Akın ÖZÇER
İtalya Cumhurbaşkanı Sergio Mattarella anayasa reformunun muhalefetin arzu ettiği gibi referandumda reddedilmesiyle patlak veren siyasi krizin yönetimini ele almış bulunuyor. Yıl sonuna gelindiğini göz önüne alan Mattarella ilk olarak Bakanlar Kurulu Başkanı Matteo Renzi’nin istifasını 2017 bütçesinin Senato tarafından da onaylanarak kabul edilmesi şartına bağlamış, böylelikle önümüzdeki yeni hükümetin kurulması döneminde devletin işlemesini garantiye almak istemişti.
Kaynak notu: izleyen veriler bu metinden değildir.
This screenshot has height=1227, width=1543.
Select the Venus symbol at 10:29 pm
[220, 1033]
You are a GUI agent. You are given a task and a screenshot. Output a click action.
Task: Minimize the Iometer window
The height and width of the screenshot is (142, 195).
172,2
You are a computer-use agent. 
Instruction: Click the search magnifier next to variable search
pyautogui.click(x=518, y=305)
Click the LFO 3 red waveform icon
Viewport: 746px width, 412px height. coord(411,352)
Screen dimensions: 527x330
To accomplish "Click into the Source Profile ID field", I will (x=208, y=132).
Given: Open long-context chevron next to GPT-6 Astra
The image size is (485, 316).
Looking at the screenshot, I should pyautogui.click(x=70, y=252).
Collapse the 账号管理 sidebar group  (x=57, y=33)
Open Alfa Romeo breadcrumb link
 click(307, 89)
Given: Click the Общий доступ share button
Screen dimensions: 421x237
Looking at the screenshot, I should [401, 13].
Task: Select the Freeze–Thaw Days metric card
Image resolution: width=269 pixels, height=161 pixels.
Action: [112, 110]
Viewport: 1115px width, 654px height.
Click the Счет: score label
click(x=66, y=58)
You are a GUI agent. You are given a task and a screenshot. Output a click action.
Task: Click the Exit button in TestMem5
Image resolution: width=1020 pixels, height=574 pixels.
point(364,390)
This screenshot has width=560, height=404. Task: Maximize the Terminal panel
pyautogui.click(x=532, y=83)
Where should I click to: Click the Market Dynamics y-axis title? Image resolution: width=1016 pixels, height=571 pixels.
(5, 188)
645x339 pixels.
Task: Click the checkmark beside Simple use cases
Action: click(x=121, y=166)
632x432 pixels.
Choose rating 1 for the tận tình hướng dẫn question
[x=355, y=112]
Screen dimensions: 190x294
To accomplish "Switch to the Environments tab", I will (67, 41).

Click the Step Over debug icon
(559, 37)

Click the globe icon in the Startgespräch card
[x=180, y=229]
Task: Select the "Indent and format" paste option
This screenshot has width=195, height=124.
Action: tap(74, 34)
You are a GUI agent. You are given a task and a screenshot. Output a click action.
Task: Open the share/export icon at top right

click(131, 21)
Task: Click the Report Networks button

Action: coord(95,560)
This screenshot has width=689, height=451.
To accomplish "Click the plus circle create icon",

Hükümet, muhalefetin itirazlarına karşın, Senato’dan güvenoyu talebiyle bu koşulu ivedilikle yerine getirince Renzi’nin istifasını dün (7 Aralık) kabul etti.
Konuyla ilgili geçen yazımda da belirttiğim gibi, Cumhurbaşkanı Mattarella, parlamentoyu feshetme yetkisine sahip olmakla birlikte, iç siyaset arenası ve AB’nin geleceği açısından riskleri büyük olan bu seçeneği, muhalefet partilerinin arzusu hilafına en azından derhal deneme niyetinde değil. Erken seçimi bir süre erteleyerek İtalyan demokrasisinin ne kadar sağlam olduğunu ortaya koymak, ülkesinin istikrarsızlaşmasını ve “boşluğa atlamasını” önlemek, piyasaları da yatıştırmak istiyor. Bu amaçla, 2013’deki genel seçimlerde Meclis’te salt çoğunluğu (344/ 630) alan Demokrat Parti (PD) dışındaki muhalif siyasi partilerin alternatif hükümet oluşturmalarının mümkün olmadığını da dikkate alarak, ikinci bir Renzi hükümetine (Renzi bis) bile görev vermeyi düşünüyordu.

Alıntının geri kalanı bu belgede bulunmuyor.